• _PROBLEM REQUIREMENTS_: Check each line of the records for "field"; collect those that have it.

Saved entries
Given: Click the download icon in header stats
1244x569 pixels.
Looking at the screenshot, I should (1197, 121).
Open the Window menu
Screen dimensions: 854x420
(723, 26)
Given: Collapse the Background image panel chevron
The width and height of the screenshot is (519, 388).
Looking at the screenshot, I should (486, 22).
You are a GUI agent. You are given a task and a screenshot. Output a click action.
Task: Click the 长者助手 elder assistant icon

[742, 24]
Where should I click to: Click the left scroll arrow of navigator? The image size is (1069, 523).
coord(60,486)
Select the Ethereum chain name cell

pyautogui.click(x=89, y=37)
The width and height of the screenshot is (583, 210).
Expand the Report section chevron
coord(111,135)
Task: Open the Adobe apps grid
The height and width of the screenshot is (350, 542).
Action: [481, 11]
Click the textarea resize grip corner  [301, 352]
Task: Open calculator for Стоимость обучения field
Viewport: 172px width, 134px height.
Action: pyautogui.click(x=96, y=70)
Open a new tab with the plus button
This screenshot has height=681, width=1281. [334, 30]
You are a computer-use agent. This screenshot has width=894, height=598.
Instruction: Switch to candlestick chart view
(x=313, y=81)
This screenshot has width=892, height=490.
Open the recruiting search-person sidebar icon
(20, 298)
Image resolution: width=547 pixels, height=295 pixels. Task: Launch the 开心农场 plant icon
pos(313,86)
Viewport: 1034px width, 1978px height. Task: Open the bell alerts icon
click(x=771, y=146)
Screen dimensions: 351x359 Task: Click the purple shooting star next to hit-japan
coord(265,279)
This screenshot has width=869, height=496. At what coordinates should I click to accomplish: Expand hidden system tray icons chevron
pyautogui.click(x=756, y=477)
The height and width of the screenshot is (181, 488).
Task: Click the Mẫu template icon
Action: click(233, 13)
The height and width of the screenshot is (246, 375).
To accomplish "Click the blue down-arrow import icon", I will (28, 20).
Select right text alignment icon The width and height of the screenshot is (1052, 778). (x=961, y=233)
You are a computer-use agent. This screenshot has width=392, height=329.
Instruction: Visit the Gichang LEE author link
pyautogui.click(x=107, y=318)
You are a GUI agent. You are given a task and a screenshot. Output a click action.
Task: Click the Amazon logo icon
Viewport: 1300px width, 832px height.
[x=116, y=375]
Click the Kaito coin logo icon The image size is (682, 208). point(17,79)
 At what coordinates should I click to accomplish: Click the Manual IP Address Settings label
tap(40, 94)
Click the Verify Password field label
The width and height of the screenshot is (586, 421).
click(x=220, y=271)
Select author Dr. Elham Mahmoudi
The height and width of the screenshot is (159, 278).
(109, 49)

• _TASK RESULT_:
Task: Open calculator for Стоимость обучения field
Click the Verify Password field label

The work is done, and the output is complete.